Texte source
+ + + +
Le Caire, In David Roberts vers 1840

 

 

Souvenirs d’un voyage en Egypte, par Madame la comtesse Elisabeth B. – extrait

impr. de J. Claye (Paris), 1866

 

 

Comme nous vous serez surpris de la similitude stricte entre la description  du vêtement de l’alméé dans le récit et le tableau de Gérôme. On se permet de douter d’un hasard. Il faut supposer que Gérôme ait eu connaissance du texte et s’en soit inspiré…ou bien que la comtesse ait tout inventé et se soit, elle, inspirée du tableau. La première hypothèse est plus plausible. Pour le reste, c’est instructif, charmant et même touchant. 

 

 

Quiconque a voyagé en Égypte n’a pas manqué de s’enquérir des almées. Or, les almées, ces nymphes du désert, qu’on est si curieux de voir, ont la défense expresse de danser au Caire pour le public. Elles ne chantent et ne dansent que dans les harems ; il n’y a pas de mariage possible sans elles. C’est la principale almée qui figure à la noce du vice-roi comme à celle d’un simple bourgeois; chacun la paye selon ses moyens; ainsi, la fameuse Zachné-Bey, qui reçoit 30,000 fr. au mariage du vice-roi, s’en va figurer avec la même bonhomie à celui d’un individu très – subalterne qui lui offre 100 fr.

 

Nous avions extrêmement envie de voir danser ces femmes; or, la difficulté consistait surtout dans la possibilité de trouver un local pour les y faire venir. Aucun musulman ne l’eût souffert chez lui et la police ne l’eût pas permis dans les hôtels.

 

Omar, à qui mon mari s’était adressé, promit de lever les difficultés en traitant avec des chrétiens pour la location d’un appartement. Quelques jours plus tard, il vint nous dire qu’une famille copte consentait à nous céder son salon d’honneur pour faire danser les almées. Le lendemain, Omar arriva vers les deux heures et nous mena mystérieusement dans le quartier copte. Après bien des détours, nous entrâmes dans une maison de très bonne apparence. Une femme jeune et très-belle s’avança vers nous et nous proposa d’aller prendre possession du salon qui nous était réservé.

 

 Danse orientale Bruxelles / almeh with a pipe Gerome red

 

Cinq danseuses avaient été engagées. trois d’entre elles pour danser, les autres pour faire de la musique. La première des almées (nièce de Zachné) s’appelait Fatouma, la seconde Bamba (rose), la troisième Zélina. Fatouma était la plus remarquable; elle était belle, d’une beauté sauvage et sensuelle ; elle était grande, admirablement bien faite, souple et gracieuse à l’excès; ses yeux étaient particulièrement beaux, le nez un peu gros, la bouche grande et garnie de dents superbes.
+ + + +
Entrées de données enregistrées

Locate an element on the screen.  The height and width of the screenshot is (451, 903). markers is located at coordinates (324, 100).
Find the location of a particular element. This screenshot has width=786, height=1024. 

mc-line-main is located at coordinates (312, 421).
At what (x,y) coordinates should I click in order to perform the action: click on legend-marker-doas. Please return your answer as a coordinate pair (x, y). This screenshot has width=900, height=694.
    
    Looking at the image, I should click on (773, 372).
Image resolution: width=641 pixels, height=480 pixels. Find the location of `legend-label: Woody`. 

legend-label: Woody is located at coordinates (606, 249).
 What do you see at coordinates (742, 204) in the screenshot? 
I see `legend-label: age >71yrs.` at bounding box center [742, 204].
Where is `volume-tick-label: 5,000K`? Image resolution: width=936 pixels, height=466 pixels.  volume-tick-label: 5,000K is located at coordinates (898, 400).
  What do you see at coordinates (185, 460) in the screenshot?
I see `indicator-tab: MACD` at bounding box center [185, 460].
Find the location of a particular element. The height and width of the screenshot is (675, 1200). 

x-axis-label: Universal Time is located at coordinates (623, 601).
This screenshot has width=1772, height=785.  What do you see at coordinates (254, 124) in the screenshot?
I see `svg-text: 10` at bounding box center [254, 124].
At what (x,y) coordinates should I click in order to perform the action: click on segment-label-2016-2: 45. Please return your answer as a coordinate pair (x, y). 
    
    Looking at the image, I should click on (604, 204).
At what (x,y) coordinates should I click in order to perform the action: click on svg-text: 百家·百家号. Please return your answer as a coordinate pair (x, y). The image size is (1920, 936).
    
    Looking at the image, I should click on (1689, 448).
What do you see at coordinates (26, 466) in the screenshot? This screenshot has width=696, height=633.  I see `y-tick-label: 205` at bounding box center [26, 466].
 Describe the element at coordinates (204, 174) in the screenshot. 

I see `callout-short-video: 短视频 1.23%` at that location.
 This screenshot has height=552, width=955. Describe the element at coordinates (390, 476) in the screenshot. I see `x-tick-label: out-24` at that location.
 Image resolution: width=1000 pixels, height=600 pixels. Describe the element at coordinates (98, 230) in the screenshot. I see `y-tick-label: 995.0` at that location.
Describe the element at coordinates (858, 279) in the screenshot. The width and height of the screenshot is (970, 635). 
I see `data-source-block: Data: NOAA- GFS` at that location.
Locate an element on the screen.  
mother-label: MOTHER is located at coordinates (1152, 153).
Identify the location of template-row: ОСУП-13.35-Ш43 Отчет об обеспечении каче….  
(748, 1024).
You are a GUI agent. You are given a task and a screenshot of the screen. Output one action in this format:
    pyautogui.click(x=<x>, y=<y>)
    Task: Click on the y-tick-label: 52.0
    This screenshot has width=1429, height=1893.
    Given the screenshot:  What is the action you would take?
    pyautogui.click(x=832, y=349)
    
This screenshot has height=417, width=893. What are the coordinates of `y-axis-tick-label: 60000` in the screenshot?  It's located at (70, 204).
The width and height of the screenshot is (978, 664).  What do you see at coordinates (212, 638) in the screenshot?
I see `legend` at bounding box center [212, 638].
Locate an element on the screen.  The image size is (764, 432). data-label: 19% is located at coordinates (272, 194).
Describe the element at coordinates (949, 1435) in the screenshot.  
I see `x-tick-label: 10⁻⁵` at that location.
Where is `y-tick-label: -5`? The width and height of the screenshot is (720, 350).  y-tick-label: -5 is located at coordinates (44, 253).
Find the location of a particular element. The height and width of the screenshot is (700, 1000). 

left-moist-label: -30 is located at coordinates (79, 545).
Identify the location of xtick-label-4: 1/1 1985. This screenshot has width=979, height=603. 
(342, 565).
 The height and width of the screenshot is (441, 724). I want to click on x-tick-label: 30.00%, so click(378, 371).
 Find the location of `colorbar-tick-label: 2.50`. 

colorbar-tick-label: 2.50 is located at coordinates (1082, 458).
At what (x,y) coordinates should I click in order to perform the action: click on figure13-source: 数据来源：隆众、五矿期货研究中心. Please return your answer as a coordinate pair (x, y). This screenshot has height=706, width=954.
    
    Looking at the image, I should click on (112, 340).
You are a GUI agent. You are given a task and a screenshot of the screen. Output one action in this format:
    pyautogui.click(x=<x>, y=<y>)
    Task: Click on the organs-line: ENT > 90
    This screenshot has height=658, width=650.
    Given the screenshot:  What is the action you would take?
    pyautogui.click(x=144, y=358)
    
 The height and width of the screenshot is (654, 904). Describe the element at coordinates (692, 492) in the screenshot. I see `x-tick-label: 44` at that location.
+ + + +
Consignes
a. D'après le récit sur les almées du Caire, quelle somme la fameuse Zachné-Bey reçoit-elle au mariage du vice-roi ?
b. Poursuivez le récit sur les almées du Caire à partir de sa dernière phrase.

Réponses par tâche
a. Elle reçoit 30 000 francs.

b.
Elle était vêtue d’un large pantalon en satin cerise broché d’or. Une ceinture de la même couleur retenait ce pantalon sur ses hanches. En fait de linge, elle n’avait qu’une chemise en tulle, très transparente, par-dessus laquelle elle portait une petite jaquette en velours noir qui lui couvrait à peine les épaules et laissait toute la poitrine à découvert. Ses cheveux, noirs comme de l’ébène, tombaient sur ses épaules en une masse innombrable de nattes, dans lesquelles étaient tressés des sequins qui faisaient l’effet d’une pluie d’or. Selon la mode du pays, elle portait sur le sommet de la tête un tout petit voile en tulle noir qui ajoutait de l’originalité à ce costume passablement provoquant.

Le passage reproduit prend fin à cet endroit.